И – ужаснулась этой фразе. Она – и пьяная.

И опять подумала она тоскливо: «Господи, прости, Господи, прости, что же это я натворила…»

И еще подумала как-то обреченно, что так просто все это не кончится. Что от него теперь не отвяжешься. И – нужно что-то решать. И решать быстро, сейчас, – что делать дальше. Как с ним дальше быть.

И даже сама формулировка ее возмутила – как это с ним быть, как можно с ним быть?! Случившееся – просто кошмарная, ужасная ошибка, злой рок, и это – не должно повториться. Никогда и ни за что.

И подумала она – нужно уехать. Нужно просто вещи собрать и сегодня же уехать. И так жалко ей стало своего отпуска, и денег, и этого чистенького номера, и моря. Но вся эта жалость – не перевесила. И она подумала спасительно:

– Ну вот и уеду… И – ладно… И – хорошо… Вот и выход… Вот и выход…

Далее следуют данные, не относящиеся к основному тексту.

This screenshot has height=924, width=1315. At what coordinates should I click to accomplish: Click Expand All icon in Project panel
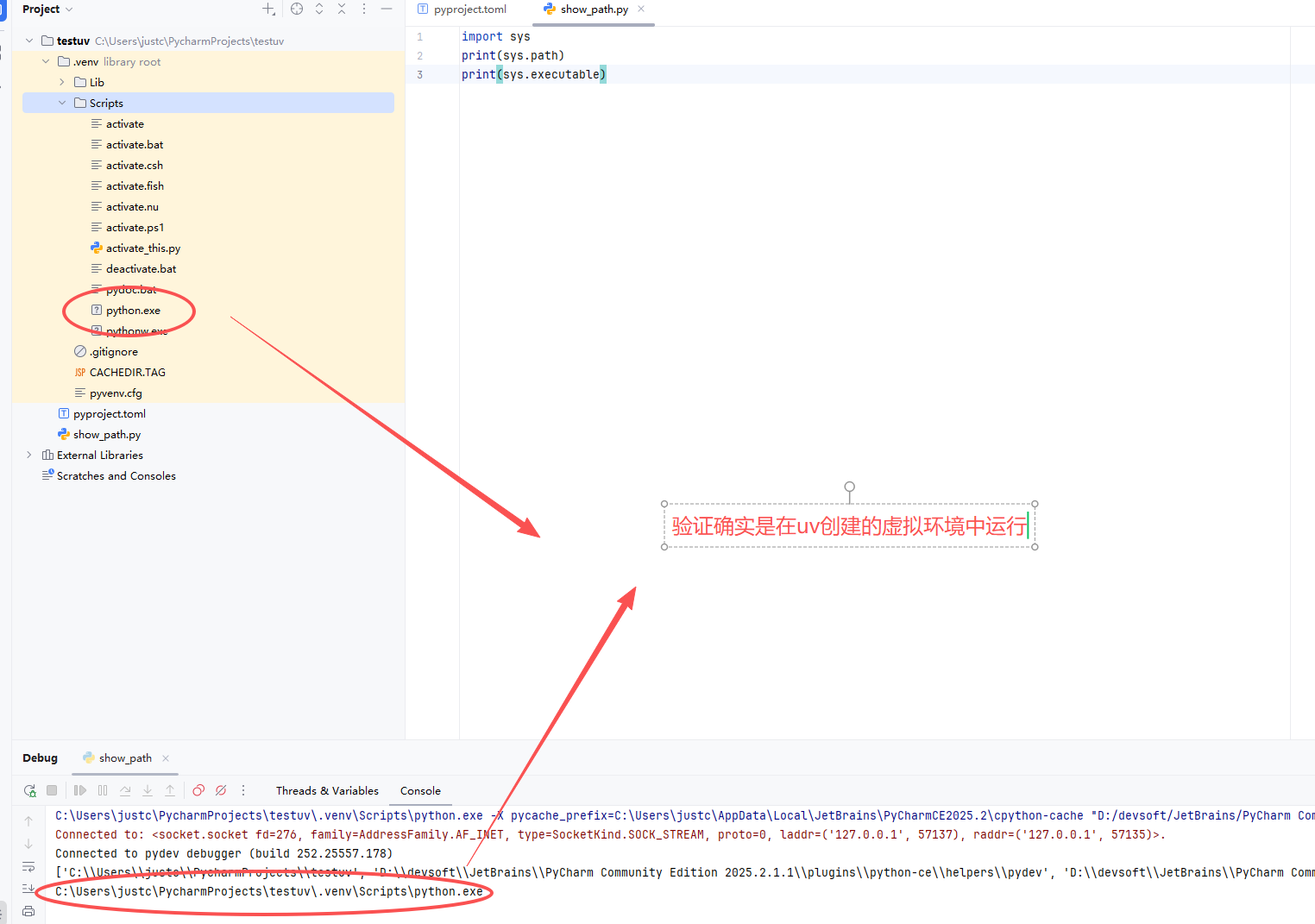pyautogui.click(x=319, y=9)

И она стала как-то суетливо вещи из шкафа доставать, и тут только подумала с ужасом: «Господи, он же знает, где я живу, ведь притащится же, и что тогда? И что – тогда?» – и не знала она, как самой себе ответить.

И подошла к зеркалу, как будто бы нужно было ей с кем-то посоветоваться. Она посмотрела на себя, на лицо свое, тревожное, но какое-то светящееся, и губы ее изумили ее, как будто впервые она их увидела.

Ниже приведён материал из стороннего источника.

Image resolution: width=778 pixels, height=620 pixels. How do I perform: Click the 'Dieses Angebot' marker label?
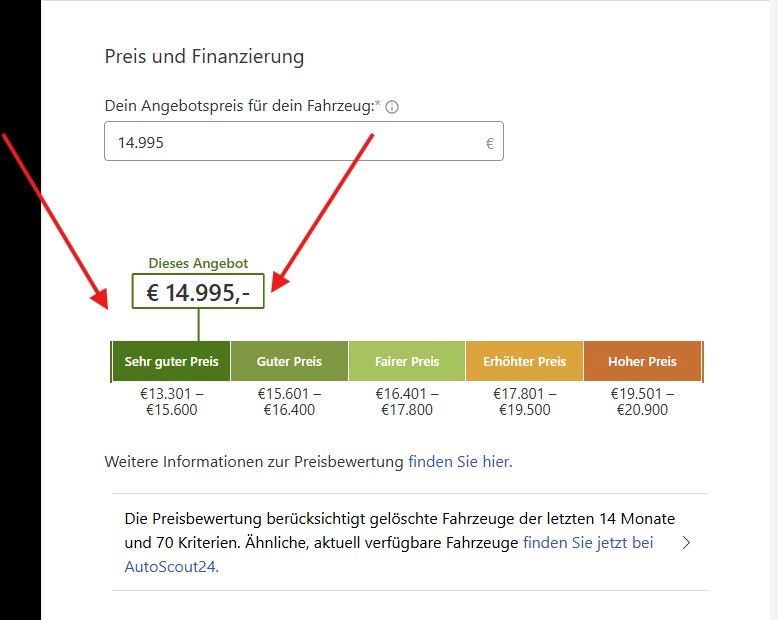[198, 263]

А она такими и увидела их впервые.

Не ее это были губы. Припухшие, сочные какие-то в своем цвете, живые, яркие губы женщины.

И опять вспомнила она – лицо его над собой, и плавную эту колыбель, и поцелуи, в которых губы их сливались, как будто растворялись друг в друге и в то же время наполнялись друг в друге.

И после этого воспоминания вообще не знала она, что делать. И просто сидела в какой-то прострации. И в этом состоянии и застал ее стук в дверь.

И она сразу поняла, что это он.

И замерла.

И дышать перестала.

И он застучал сильнее, и требовательно как-то крикнул:

– Надюш, открой, это я – Павел…

И она – на секунду даже уши закрыла ладонями, как будто этот детский жест мог спасти ее от его прихода. И тут же разжала ладони. Потому что опять проснулась в ней воспитанная и порядочная женщина, и не дело это было, что стучал он и кричал на весь коридор. Что о ней могли подумать?..

Она подошла к двери, вздохнула глубоко, как перед каким-то важным действом, и дверь открыла. И он, сделав шаг в комнату, обнял ее тесно-тесно, близко-близко, и, заглядывая ей в глаза, улыбаясь той же открытой, непонятной ей улыбкой, сказал:

– А я проснулся – нет тебя, я даже подумал – приснилось мне все, что было. Но – не приснилось… Не приснилось? – спросил он ее, спросил как-то игриво, радостно, как бы в сообщники ее брал, и ждал подтверждения, что она тоже рада тому, что не приснилось.

И она молчала, молчала, растерявшись под этим натиском непонятной ей радости и детскости. Но подумала опять с каким-то тихим ужасом:

– Он ведь, наверно, сидел… Он – уголовник.

Но уголовник этот объятия не размыкал, прижимал ее к себе плотнее и сказал уже как-то по-другому:

– Хорошая ты баба, Надюша, ой, хорошая… Только замороженная немного… Но ничего, я тебя разморожу… Я тебя всю разглажу… Всю тебя заласкаю… Всю тебя…

И она, как бы боясь слова, которое он должен сказать, сама вырвалась из его рук и сказала только то, что придумалось, только чтобы сказать что-то…

– Погода сегодня хорошая…

– Погода – высший класс! – как-то радостно, даже восторженно сказал Павел, и она опять удивилась его радости. Казалось, эта радость просто жила в нем, и все, что он видел, что его окружало, вызывало в нем радость. И опять подумала она как-то тревожно – насиделся, небось, по свободе натосковался, вот и радуется всему, как ненормальный.